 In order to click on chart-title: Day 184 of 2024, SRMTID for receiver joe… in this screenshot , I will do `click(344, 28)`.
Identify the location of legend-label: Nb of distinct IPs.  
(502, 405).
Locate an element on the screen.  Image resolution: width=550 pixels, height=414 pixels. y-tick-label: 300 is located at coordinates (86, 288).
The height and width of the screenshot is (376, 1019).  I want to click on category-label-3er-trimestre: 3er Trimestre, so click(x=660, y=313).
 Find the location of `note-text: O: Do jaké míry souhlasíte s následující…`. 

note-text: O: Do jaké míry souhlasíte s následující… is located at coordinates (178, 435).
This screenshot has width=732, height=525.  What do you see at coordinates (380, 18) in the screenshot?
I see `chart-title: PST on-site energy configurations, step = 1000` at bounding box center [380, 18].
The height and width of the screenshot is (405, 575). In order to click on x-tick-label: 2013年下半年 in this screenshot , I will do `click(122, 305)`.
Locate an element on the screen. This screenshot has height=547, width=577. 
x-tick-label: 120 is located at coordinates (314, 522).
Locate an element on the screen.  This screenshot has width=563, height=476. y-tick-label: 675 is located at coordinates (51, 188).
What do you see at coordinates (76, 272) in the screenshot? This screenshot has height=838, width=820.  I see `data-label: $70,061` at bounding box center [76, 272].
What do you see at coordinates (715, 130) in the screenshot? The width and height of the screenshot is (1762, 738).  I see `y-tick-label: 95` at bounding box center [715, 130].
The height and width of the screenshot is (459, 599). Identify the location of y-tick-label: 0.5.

The problem: Rewrite all the rows above, changing every "Identify the location of" to "Find the position of" and leaving everything else as it is.

Result of the task:
 In order to click on chart-title: Day 184 of 2024, SRMTID for receiver joe… in this screenshot , I will do `click(344, 28)`.
Find the position of legend-label: Nb of distinct IPs.  
(502, 405).
Locate an element on the screen.  Image resolution: width=550 pixels, height=414 pixels. y-tick-label: 300 is located at coordinates (86, 288).
The height and width of the screenshot is (376, 1019).  I want to click on category-label-3er-trimestre: 3er Trimestre, so click(x=660, y=313).
 Find the location of `note-text: O: Do jaké míry souhlasíte s následující…`. 

note-text: O: Do jaké míry souhlasíte s následující… is located at coordinates (178, 435).
This screenshot has width=732, height=525.  What do you see at coordinates (380, 18) in the screenshot?
I see `chart-title: PST on-site energy configurations, step = 1000` at bounding box center [380, 18].
The height and width of the screenshot is (405, 575). In order to click on x-tick-label: 2013年下半年 in this screenshot , I will do `click(122, 305)`.
Locate an element on the screen. This screenshot has height=547, width=577. 
x-tick-label: 120 is located at coordinates (314, 522).
Locate an element on the screen.  This screenshot has width=563, height=476. y-tick-label: 675 is located at coordinates (51, 188).
What do you see at coordinates (76, 272) in the screenshot? This screenshot has height=838, width=820.  I see `data-label: $70,061` at bounding box center [76, 272].
What do you see at coordinates (715, 130) in the screenshot? The width and height of the screenshot is (1762, 738).  I see `y-tick-label: 95` at bounding box center [715, 130].
The height and width of the screenshot is (459, 599). Find the position of y-tick-label: 0.5.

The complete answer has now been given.